The drug, Jolt Juice, was made from demon blood, which Theresa figured out. While I was watching her work in her lab, I wrote that other entry, which made things interesting later.

We started tracking down the supply. We had to shut it down, because extended use – and we didn’t know how “extended” – would lead to the user turning into a demon. That would be bad. Of course, now what we were doing was also bad. We’d operated for nearly two years in the shadow of the Crimson Hand without getting involved with them, and now we were right in their faces.

I learned a lot from that.
How much I’ve ignored the Sleepers world
How limited our power is against Sleepers
How intertwined the world is

Things I need to change about myself and that I hope CI changes about the way we work. We have to be ready to integrate with the world, particularly the street culture, because so much of the supernatural world preys on those with no one else to turn to.

I got shot, nearly killed. I would have lost my baby. Oberon – THAT Oberon saved me, and told me a bunch more stuff to rock my world even further. Why he gave Cass to Lord Teeth, how he grew to love Cassie and develop something like human empathy. Who the Triumvirate are, and who the League are. Who my baby is. Atom bomb after atom bomb.

We took down Richard and his thugs ran off. Brave guys. I’m glad they did, since they probably could have still taken us, even with Honey showing up to help. Then things got a little ugly. I would have been glad to kill Richard while we were fighting, and I gotta admit that I KNOW I’m going to regret leaving him alive, but Cass and Diesel were talking about him to die in a dumpster.

There have to be rules. Otherwise, we’re not any different than them. Not right away, but eventually.
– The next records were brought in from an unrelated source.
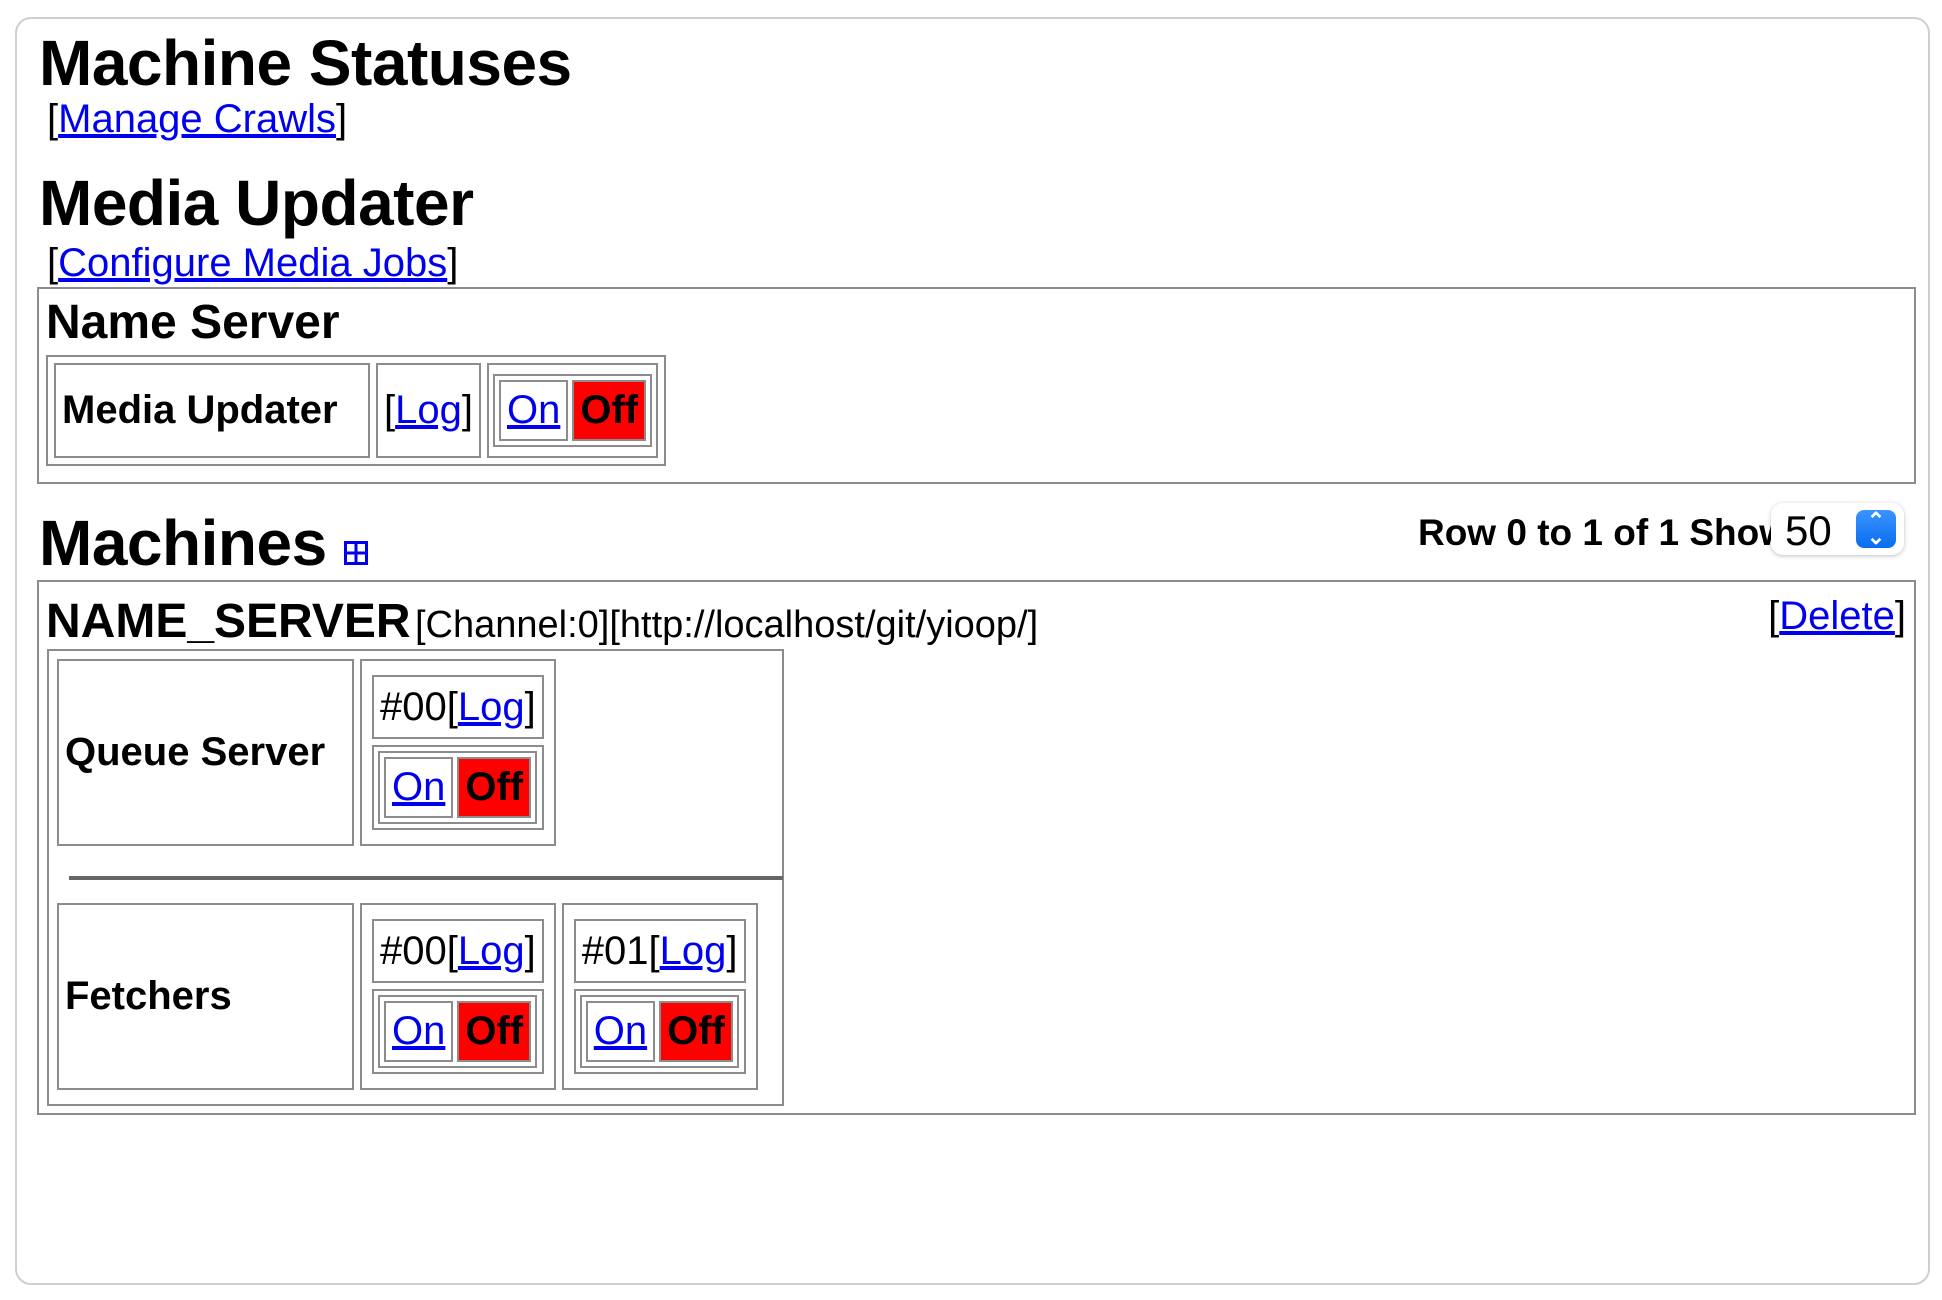 The image size is (1942, 1300). I want to click on queue-server-log-link: Log, so click(492, 707).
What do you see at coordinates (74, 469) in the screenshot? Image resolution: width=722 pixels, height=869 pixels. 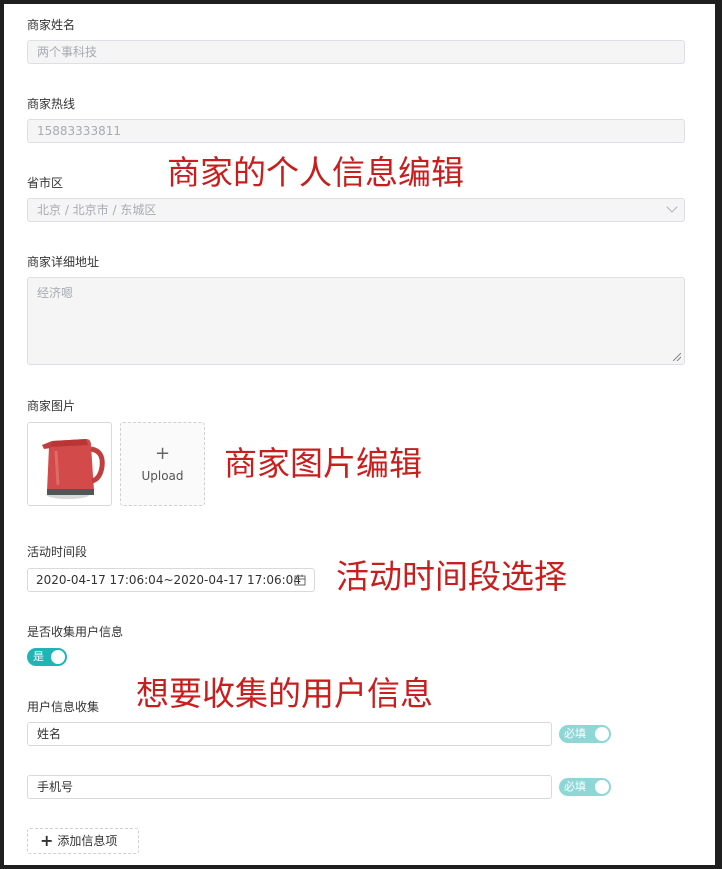 I see `kettle-image` at bounding box center [74, 469].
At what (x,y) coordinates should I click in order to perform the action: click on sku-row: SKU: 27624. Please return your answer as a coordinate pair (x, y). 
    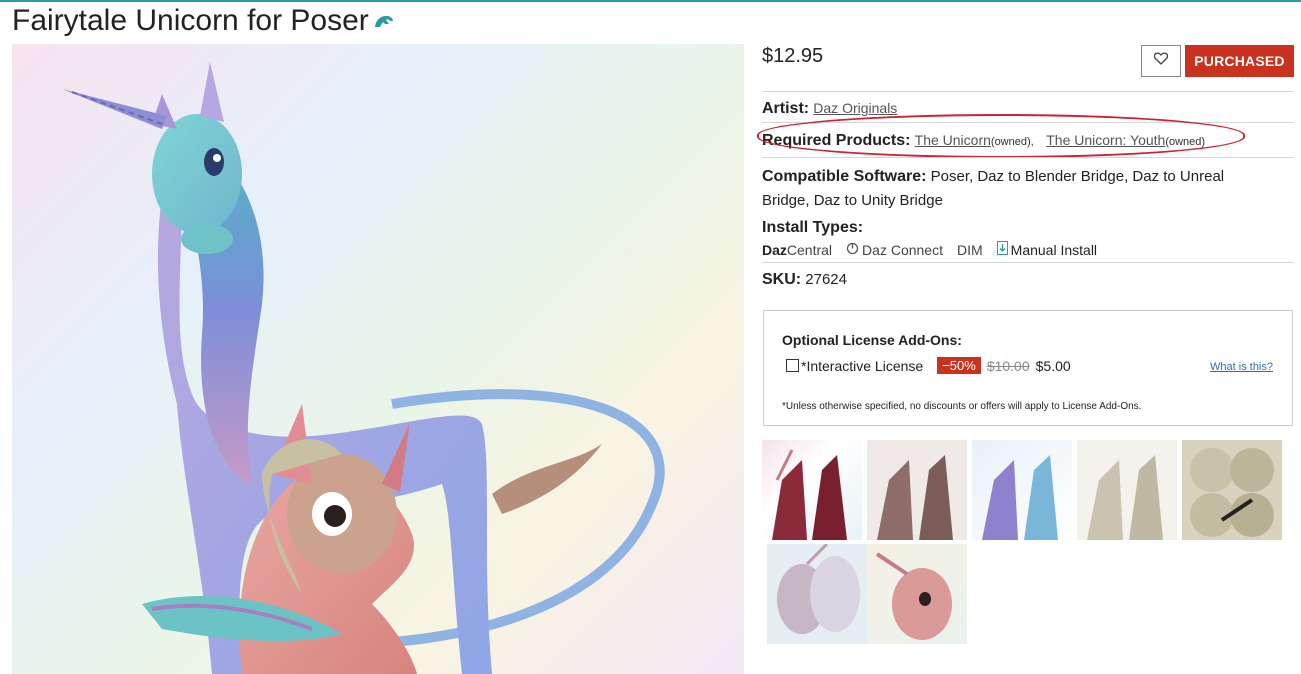
    Looking at the image, I should click on (1028, 280).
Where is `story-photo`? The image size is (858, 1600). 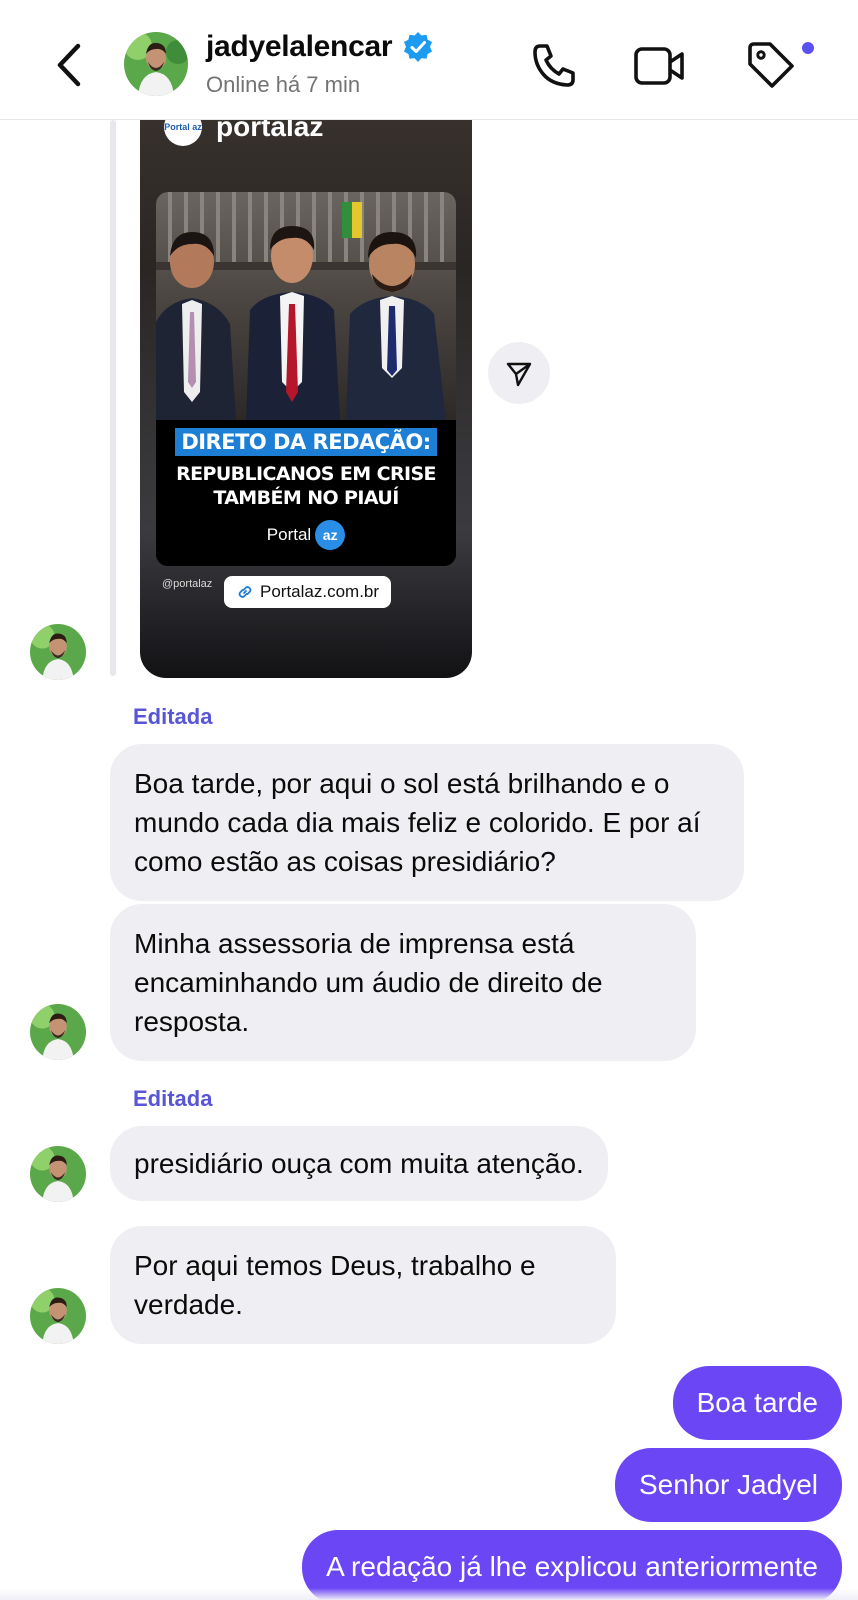 story-photo is located at coordinates (306, 306).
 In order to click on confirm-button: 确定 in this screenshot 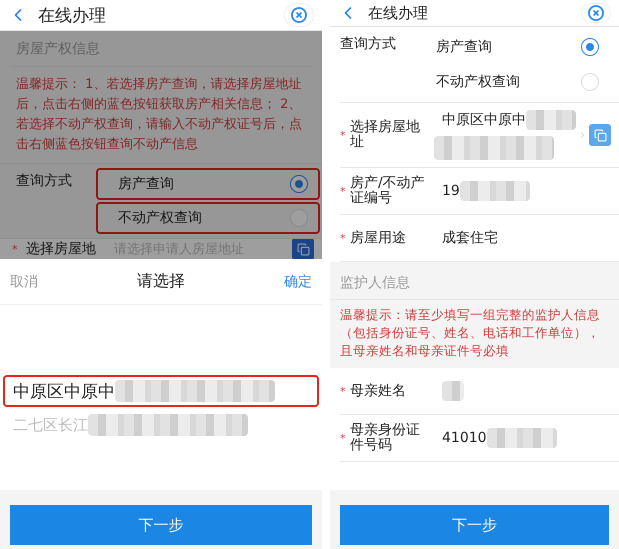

But anyway, Richard had an address in his pocket – a ratty old hotel that turned out to have monsters in the basement. We fought demons and a crazy wizard named Arthur Radu. He’d set up a nice place or himself. The most powerful Hallow I’ve ever been in was up stairs, and down stairs the table where he did his demon-blood experiments was a powerul Locus, too.

That led to some excitement, since Brigid really wanted to claim the building, but despite my eforts, Asdza had to send one of her creepy Masker investigators to take care of Radu. I don’t even really like to think about what he did, so that’s why it’s important to face it.

Radu was as good as dead, seriously burned. I’d stabilized him, but I was afraid to heal him because we’d barely beaten him in round one, and Cass and Brigid had to leave to avoid the Interfector. So the Interfector debriefed us. He wasn’t interested in much beyond who Radu was and what he’d been doing. Then he just killed Radu and hauled off his body.

If it had been brutal, I could almost relate to that, but it was so clinical. How much of that guy’s soul can really be left? How long before I’m that way? Or my friends? I can see it happening, but I’m not sure how to fight it. Each step is so logical.

But anyway, it’s been a long day, and the fact my girlfriend isn’t here to share my bed is no excuse to stay up all night.